As the NDMA focuses only on post-disaster scenarios, pre-disaster planning and management is missing from the policy framework. The capability of a community to effectively manage recovery from a disaster begins with pre-disaster preparedness, mitigation and recovery capacity building.

Pre-disaster recovery planning builds resilient communities, better able to withstand and recover from disasters, ensuring faster rebuilding, greater community cohesion and more effective city operations in the rebuilding phase that follows a disaster.

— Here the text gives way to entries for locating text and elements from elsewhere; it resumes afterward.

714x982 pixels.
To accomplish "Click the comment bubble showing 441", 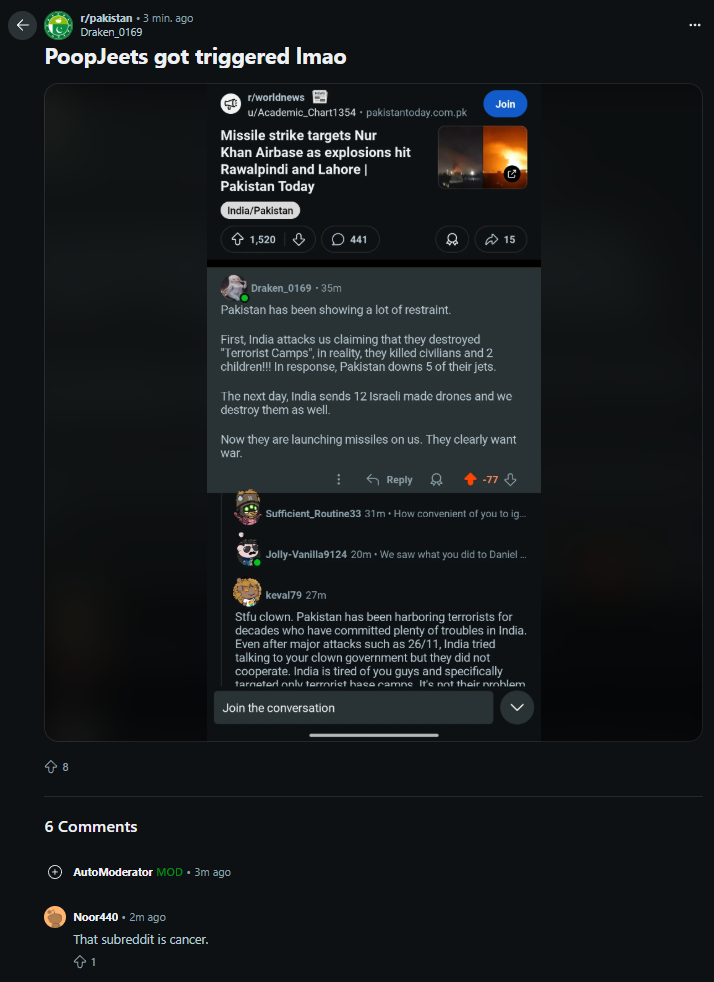I will pos(350,239).
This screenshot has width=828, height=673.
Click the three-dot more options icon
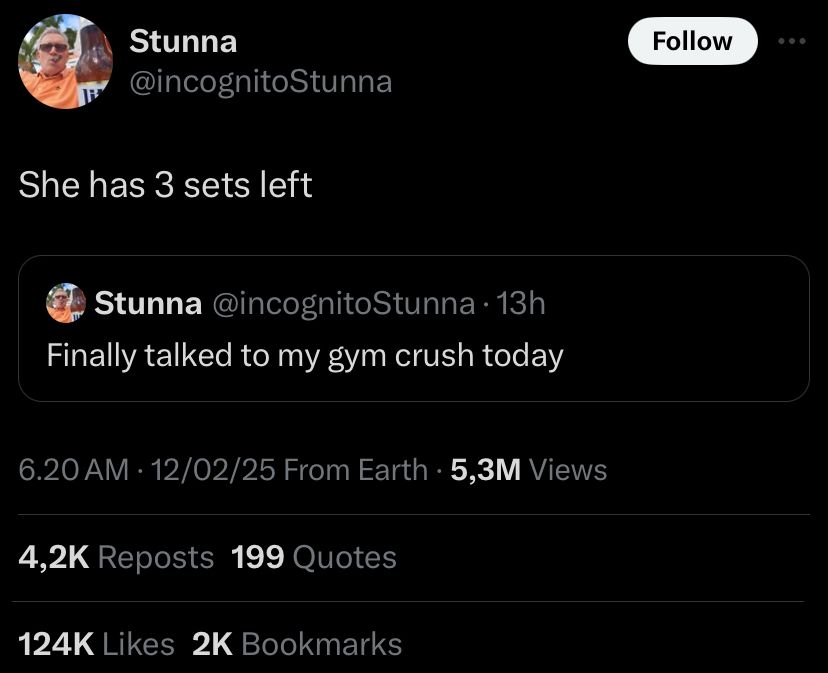(x=791, y=42)
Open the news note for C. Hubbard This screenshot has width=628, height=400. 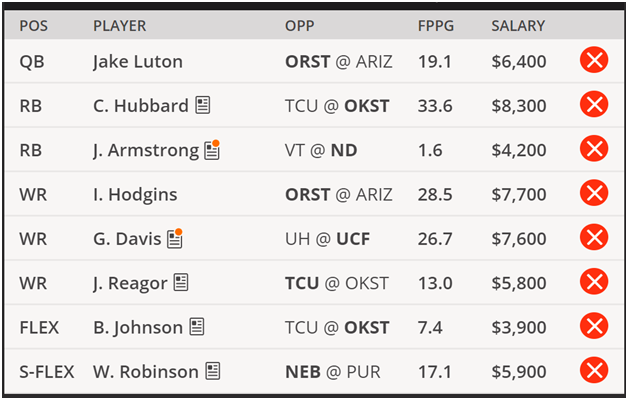tap(203, 105)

Planning can also enable more effective and rapid access to the state and federal disaster resources, including finance. For this, District Disaster Management Authorities should go deeper: to tehsil and union council levels. A bottom-up trajectory of disaster risk reduction should be followed.

The NDMA and the DDMAs must work with international donors and private agencies. Pilot projects on community preparedness for disaster risk reduction should be designed at the union council level. Indigenous knowledge needs to inform scientific research.

Successful pilot projects must then be replicated at the provincial, regional and national levels. A strong sense of responsibility at the government and community level is important.